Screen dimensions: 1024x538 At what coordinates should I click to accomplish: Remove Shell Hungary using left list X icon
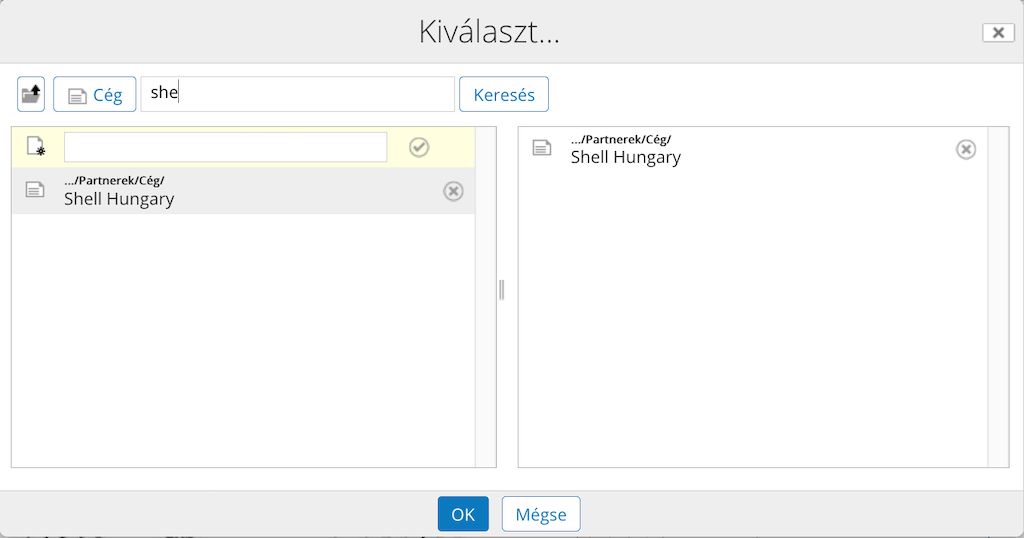[453, 191]
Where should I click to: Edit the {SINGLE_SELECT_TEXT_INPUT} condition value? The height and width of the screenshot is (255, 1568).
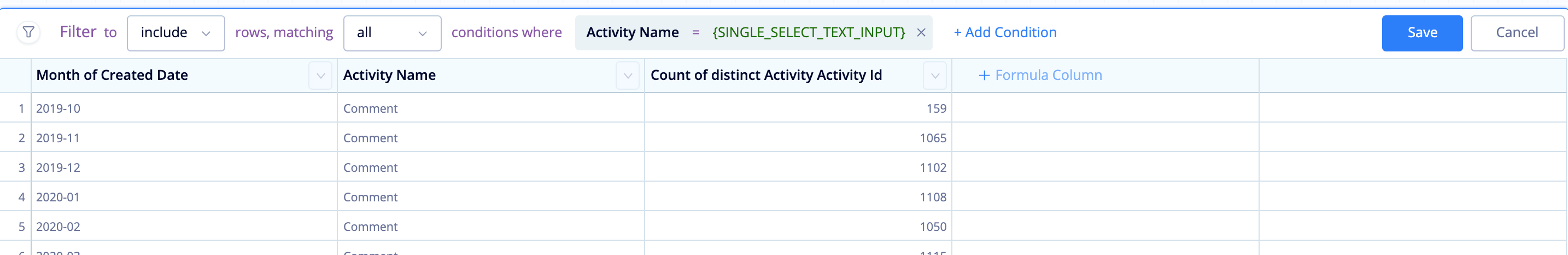click(809, 33)
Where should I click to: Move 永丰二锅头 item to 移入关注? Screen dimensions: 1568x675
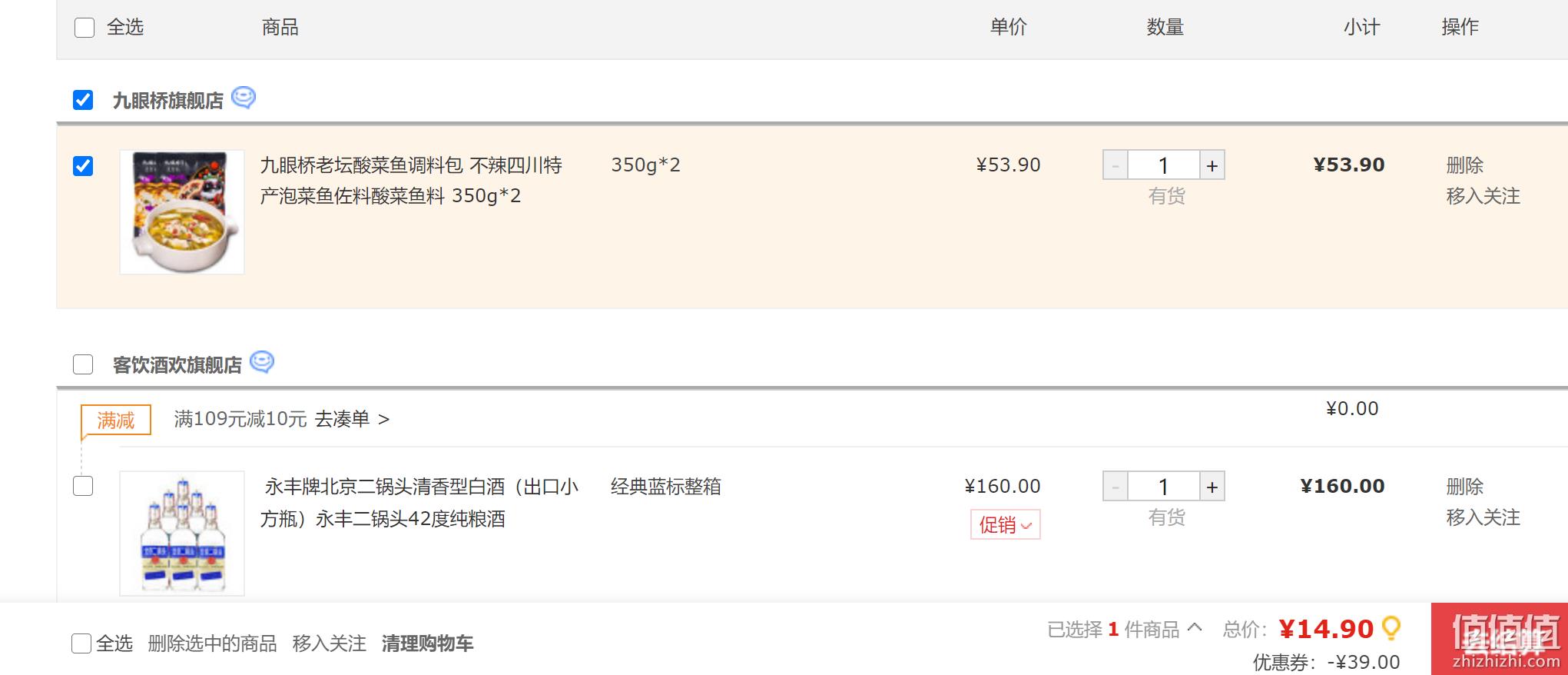(x=1483, y=517)
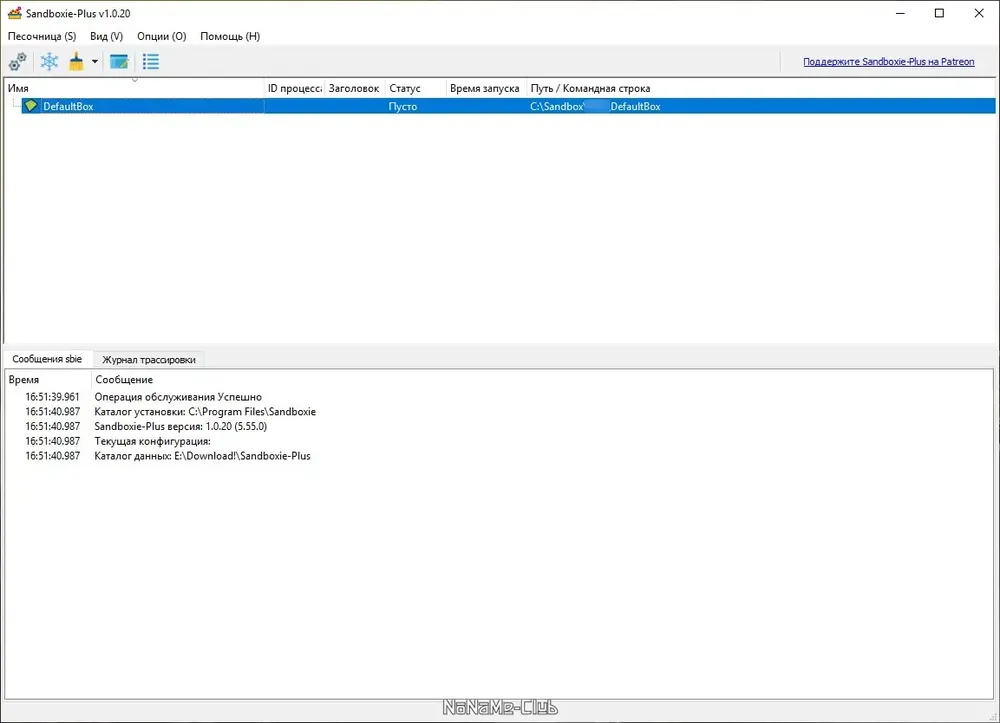
Task: Click the yellow DefaultBox sandbox icon
Action: tap(31, 106)
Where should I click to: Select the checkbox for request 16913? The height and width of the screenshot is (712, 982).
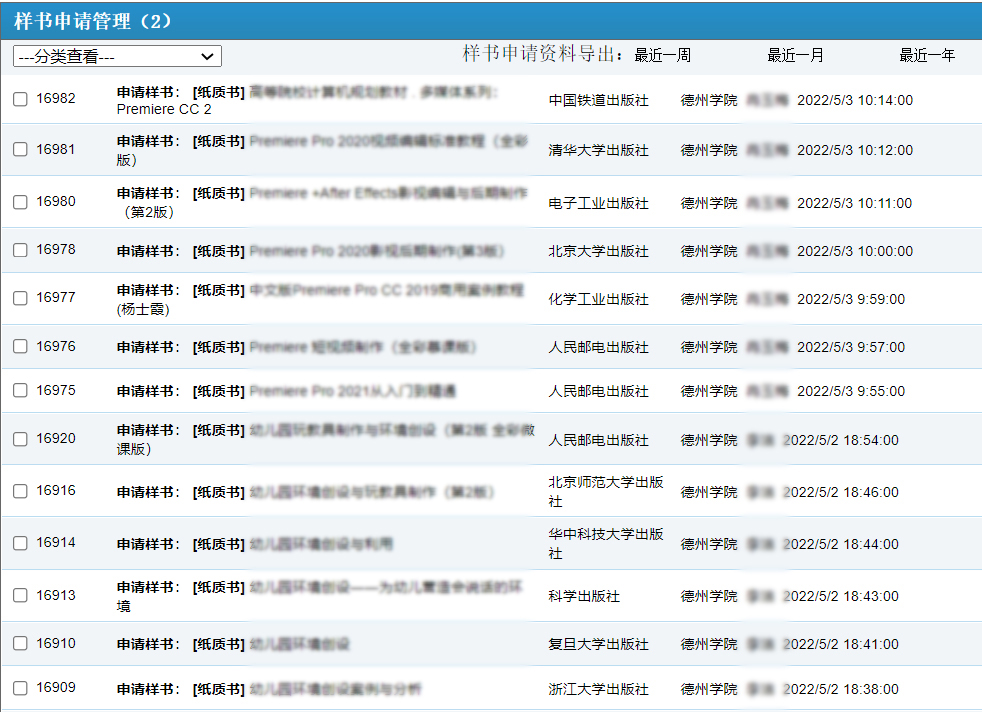[20, 595]
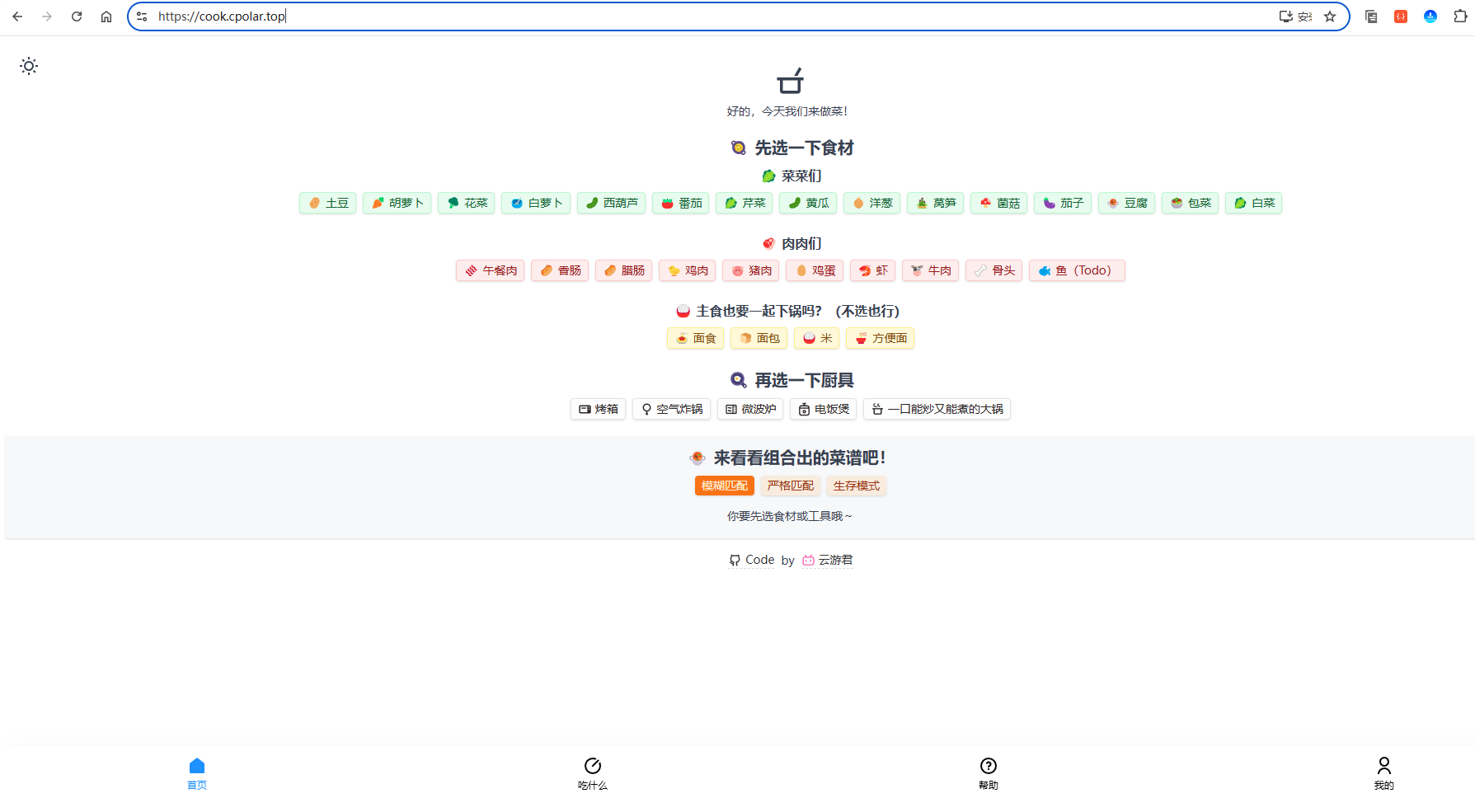1475x812 pixels.
Task: Open the 云游君 author link
Action: [x=834, y=560]
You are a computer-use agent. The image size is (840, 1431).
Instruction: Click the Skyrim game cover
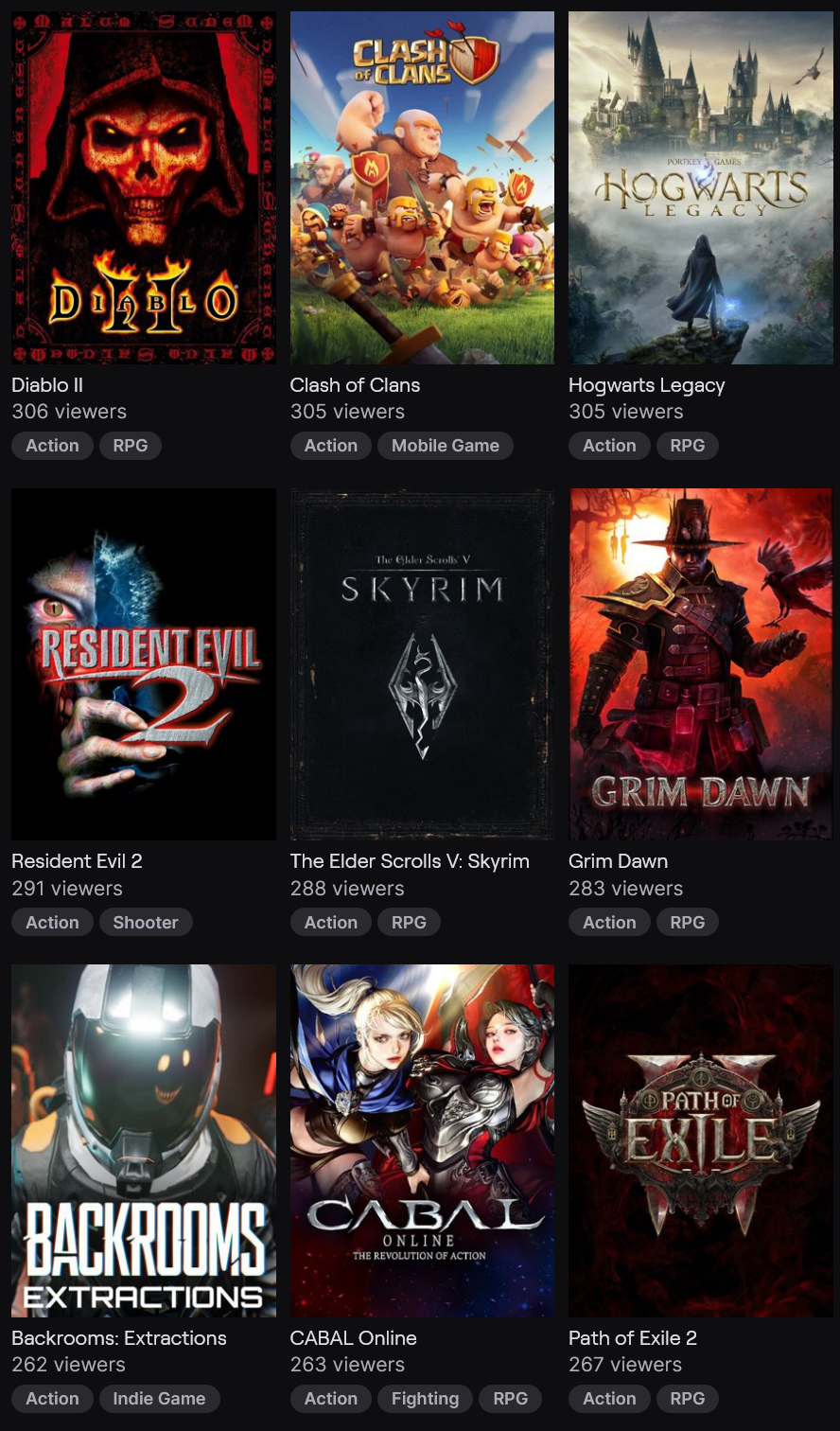pos(422,664)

● **What is required**
Set down every entry above again exactly, dropping each picture.

● **Answer box**
Screen dimensions: 1024x538 At what coordinates should I click to accomplish: Remove Shell Hungary using left list X icon
[453, 191]
Where should I click to: Edit the {SINGLE_SELECT_TEXT_INPUT} condition value? The height and width of the screenshot is (255, 1568).
click(809, 33)
Where should I click to: Move 永丰二锅头 item to 移入关注? Screen dimensions: 1568x675
(x=1483, y=517)
Task: Click the yellow DefaultBox sandbox icon
Action: tap(31, 106)
Where should I click to: Select the checkbox for request 16913? The height and width of the screenshot is (712, 982).
[20, 595]
1475x812 pixels.
Task: Open the 云游君 author link
Action: [x=834, y=560]
You are a computer-use agent. The image size is (840, 1431).
Instruction: Click the Skyrim game cover
pos(422,664)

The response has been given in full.